Every now and then I record an audio file for a tutorial or some such. I always do it in the same place, with the same equipment. And then I have to clean it up using VST/AU plug-ins in a DAW (digital audio workstation).
Today I learned how to automate this process using REAPER, a very nice, very scriptable, very powerful DAW. Because TIL that Reaper comes with a CLI!

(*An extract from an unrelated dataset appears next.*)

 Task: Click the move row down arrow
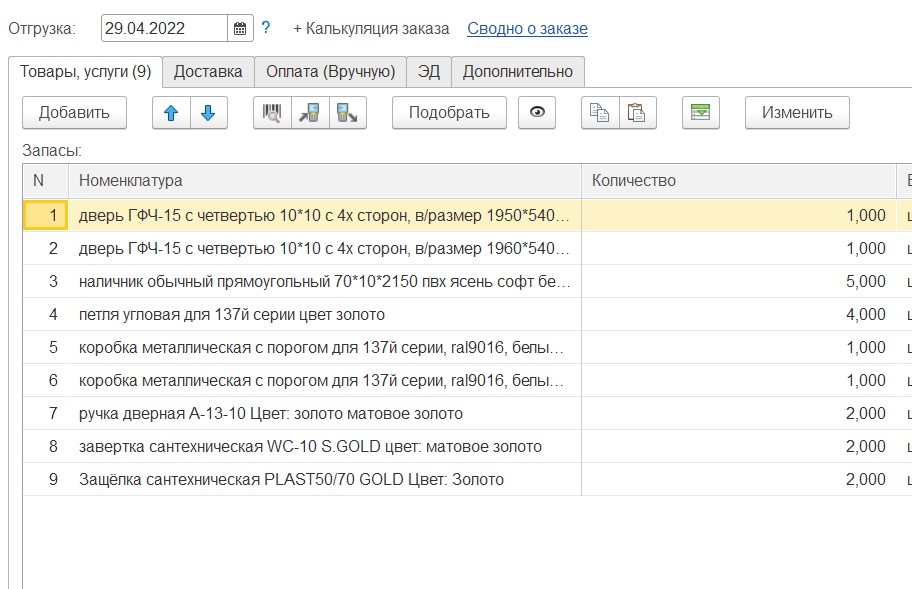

Basically, the Reaper CLI allows me to call it with a file containing processing instructions. The file must contain both paths to audio files and details about what to do with them. My example file ~/Desktop/process.txt
looks like this:
/Users/czottmann/Desktop/audio-track-1.wav
/Users/czottmann/Desktop/audio-track-2.wav
<CONFIG
FXCHAIN "Tutorials.RfxChain"
OUTPATH "/Users/czottmann/Desktop/processed-tracks/"
>
The file paths are pretty self-explanatory, the interesting part is the <CONFIG …>
directive. As described in the docs, I tell Reaper to use an FX chain called “Tutorial” and save the processed files in ~/Desktop/processed-tracks/
.
The “Tutorials” FX chain didn’t exist, I needed to create it first. So, in Reaper:
- I imported an applicable audio file into Reaper. (For setting my baseline, the applicable audio file was one of the voiceovers I did for a tutorial.)
- I configured the FX chain for that track. Gate, de-esser, compressor etc.
- I saved the FX chain using the name “Tutorials” in Reaper’s default FX chains directory.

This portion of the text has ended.